The anticipated flattening of the curve did not happen in June; on the contrary, the virus spread with increasing speed . The CABA stepped upmass testing in vulnerable neighbourhoods and on the 17 th and 19th, after having lunch with former governor María Eugenia Vidal, who had contracted the disease, Larreta himself took two diagnostic tests: both came back negative. On June 25th, Argentina passed 50,000 infections with 1,150 deaths, and the following day Fernández and Larreta met again at the Quinta de Olivos presidential residence. On that occasion, the head of government recognised that the rise in cases in the CABA was taking an exponential turn and resigned himself to reintroducing the most stringent measures to contain the transmission. In other words: a return to phase 1 . Hence, on June 26th the president announced that the AMBA would close again from July 1st to 17th . For his part, Larreta explained that hospital bed occupancy by COVID-19 patients in the CABA had reached 50%, that public transport could only be used by essential workers and that the government was sticking to a strategy based on three pillars: restricting contact between people, the DetectAr programme and personal security measures, in other words, mask-wearing and social distancing .
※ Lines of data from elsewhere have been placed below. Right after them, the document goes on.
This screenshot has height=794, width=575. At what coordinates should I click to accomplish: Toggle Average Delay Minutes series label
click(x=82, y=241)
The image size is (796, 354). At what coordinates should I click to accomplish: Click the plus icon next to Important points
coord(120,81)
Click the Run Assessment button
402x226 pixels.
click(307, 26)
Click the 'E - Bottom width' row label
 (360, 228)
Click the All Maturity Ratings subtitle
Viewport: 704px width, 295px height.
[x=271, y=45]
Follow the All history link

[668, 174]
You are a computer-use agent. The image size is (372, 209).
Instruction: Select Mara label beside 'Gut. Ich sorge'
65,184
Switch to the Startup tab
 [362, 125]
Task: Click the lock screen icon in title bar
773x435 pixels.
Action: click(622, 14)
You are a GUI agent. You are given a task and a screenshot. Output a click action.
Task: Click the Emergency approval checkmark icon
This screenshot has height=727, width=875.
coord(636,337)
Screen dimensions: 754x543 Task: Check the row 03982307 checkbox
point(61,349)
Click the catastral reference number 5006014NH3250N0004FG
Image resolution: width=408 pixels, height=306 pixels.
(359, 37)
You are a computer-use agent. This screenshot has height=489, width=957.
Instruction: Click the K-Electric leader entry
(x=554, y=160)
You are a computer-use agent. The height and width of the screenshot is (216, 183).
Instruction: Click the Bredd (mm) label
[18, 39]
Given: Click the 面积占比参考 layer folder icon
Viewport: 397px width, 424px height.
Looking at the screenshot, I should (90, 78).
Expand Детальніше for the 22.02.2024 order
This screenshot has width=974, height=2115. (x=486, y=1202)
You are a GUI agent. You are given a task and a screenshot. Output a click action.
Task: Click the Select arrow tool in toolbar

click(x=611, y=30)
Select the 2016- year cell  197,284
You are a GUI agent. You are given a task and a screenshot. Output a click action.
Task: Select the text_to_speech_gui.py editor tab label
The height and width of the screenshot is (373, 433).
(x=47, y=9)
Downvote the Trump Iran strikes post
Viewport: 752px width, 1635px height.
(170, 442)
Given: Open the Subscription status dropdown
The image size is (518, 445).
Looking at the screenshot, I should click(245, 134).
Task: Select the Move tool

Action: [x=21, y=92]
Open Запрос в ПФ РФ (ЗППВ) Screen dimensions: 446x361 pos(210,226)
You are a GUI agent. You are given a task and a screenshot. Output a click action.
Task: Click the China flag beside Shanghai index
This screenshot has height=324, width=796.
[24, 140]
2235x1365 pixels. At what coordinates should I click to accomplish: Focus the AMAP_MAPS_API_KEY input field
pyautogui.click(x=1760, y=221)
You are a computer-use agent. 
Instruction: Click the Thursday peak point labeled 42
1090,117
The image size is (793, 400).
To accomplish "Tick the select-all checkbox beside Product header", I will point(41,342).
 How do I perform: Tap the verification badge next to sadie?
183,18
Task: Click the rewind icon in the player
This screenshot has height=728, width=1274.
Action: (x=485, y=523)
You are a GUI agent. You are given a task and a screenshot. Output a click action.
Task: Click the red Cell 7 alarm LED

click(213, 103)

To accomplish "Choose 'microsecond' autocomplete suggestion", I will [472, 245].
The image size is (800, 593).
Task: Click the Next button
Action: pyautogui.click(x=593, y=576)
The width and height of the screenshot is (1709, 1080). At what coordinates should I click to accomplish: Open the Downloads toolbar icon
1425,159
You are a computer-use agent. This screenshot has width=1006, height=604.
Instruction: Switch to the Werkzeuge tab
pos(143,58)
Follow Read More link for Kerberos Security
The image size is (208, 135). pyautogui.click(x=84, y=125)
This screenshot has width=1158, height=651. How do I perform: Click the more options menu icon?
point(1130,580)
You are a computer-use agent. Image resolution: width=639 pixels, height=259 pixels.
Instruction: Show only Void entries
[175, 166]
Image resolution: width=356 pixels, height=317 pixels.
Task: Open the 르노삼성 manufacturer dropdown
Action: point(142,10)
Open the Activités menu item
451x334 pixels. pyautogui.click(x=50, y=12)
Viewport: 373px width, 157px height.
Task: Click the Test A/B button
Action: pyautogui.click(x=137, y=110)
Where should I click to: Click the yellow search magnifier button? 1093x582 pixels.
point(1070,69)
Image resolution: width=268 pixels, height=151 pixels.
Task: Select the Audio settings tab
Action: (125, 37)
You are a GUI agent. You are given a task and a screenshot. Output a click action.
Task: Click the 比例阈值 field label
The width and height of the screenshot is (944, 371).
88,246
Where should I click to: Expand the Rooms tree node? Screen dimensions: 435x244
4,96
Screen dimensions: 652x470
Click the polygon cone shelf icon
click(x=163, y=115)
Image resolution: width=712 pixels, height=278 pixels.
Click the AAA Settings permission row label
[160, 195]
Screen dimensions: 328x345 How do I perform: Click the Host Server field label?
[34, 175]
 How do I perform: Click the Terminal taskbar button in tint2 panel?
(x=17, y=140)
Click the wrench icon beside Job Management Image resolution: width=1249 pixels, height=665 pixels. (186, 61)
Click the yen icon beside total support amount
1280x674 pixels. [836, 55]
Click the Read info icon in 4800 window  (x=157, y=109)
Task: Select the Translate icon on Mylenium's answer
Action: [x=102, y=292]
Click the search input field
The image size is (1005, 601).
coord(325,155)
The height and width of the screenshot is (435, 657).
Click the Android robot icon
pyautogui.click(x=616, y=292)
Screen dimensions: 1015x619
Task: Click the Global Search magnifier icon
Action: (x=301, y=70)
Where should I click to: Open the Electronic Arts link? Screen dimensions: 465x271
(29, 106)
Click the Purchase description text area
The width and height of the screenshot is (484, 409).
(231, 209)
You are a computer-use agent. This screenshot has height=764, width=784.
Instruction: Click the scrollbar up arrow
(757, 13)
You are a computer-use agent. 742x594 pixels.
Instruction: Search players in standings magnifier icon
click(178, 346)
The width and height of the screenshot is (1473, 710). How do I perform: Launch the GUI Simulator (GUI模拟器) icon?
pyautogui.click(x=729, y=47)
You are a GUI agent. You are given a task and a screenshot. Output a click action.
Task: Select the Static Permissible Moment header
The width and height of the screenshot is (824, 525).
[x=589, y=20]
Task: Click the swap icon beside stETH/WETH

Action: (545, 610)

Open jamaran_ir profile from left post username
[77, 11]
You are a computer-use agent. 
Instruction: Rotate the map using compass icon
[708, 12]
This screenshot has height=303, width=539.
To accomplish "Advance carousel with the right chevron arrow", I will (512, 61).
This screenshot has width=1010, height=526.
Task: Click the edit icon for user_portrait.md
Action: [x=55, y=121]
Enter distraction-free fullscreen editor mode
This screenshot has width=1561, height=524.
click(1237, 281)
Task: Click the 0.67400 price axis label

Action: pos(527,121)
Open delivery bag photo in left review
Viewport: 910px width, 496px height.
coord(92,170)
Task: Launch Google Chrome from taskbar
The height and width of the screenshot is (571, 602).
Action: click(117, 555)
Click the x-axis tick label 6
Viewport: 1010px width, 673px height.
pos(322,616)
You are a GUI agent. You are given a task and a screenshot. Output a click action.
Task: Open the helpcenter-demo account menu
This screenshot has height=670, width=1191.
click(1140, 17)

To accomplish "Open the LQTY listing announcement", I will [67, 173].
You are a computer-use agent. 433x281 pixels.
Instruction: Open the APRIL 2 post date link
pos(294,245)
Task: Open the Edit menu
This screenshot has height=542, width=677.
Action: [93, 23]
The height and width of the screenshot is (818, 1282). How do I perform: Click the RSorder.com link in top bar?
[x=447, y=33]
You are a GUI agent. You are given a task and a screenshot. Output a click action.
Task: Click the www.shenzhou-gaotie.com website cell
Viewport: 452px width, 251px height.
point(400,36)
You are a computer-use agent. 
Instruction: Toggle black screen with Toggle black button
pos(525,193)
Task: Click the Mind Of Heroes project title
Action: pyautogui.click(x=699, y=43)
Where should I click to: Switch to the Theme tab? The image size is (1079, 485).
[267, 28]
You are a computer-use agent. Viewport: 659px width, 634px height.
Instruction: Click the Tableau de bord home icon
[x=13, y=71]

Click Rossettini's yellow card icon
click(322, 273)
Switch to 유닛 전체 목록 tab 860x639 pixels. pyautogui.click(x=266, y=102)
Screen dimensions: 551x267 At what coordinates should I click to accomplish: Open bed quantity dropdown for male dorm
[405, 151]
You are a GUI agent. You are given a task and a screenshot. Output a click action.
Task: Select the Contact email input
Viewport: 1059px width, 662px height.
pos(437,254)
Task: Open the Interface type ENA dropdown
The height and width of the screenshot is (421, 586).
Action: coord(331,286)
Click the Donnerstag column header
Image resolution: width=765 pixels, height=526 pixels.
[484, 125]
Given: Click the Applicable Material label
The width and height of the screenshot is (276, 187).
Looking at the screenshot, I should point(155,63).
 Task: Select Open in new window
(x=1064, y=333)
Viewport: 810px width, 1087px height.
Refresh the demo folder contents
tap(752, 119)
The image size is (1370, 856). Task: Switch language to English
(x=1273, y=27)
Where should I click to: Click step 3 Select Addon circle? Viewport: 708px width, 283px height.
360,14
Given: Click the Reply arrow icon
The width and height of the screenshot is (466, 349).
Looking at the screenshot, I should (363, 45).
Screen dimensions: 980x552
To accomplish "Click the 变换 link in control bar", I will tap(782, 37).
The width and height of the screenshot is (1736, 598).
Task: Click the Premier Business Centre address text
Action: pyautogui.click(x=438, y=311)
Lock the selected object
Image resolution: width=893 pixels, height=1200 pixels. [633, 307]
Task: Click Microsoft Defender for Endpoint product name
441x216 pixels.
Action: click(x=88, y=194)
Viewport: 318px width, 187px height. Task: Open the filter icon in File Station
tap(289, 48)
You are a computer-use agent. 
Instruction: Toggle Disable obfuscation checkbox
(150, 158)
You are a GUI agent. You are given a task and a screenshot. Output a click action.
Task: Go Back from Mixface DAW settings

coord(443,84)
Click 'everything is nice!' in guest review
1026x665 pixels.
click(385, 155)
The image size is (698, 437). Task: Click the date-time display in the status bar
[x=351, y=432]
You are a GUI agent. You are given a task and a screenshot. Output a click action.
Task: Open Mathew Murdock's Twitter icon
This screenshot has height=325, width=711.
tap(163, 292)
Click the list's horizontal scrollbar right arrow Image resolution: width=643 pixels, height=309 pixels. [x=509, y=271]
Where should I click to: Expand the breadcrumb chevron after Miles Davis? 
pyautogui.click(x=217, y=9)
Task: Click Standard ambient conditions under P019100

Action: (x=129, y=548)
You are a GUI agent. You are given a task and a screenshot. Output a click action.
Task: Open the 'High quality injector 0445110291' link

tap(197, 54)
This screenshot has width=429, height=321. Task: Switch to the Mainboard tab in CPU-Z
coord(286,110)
On July 8th, Larreta and Kicillof discussed the possibility of declaring that Buenos Aires would enter phase 3 on July 18th if the contagion curve plateaued. Four days later Argentina crossed the psychological threshold of 100,000 total positives. On July 17th, in his umpteenth appearance with the president and the governor at Quinta de Olivos, Larreta announced the implementation from the 20th of a six-stage plan to “regain freedom” in the CABA , noting that case numbers had been stable for 25 days, with a daily average of between 900 and 1,000. The case doubling rate was 32 days and the contagion rate had fallen slightly from 1.1 to 1.05, he reported, adding that Buenos Aires would have to “get used to living with the disease”. In Buenos Aires city, the health situation on July 20 th was as follows: 46,387 total positives among the resident population, with 16,946 discharges and 925 deaths. In the previous 24 hours, 1,090 new cases, 409 recoveries and 51 deaths had been added. Across the country, the totals were 130,774, 55,913 and 2,273, respectively. The CABA accounted for 28,516 of the country’s 72,488 active cases.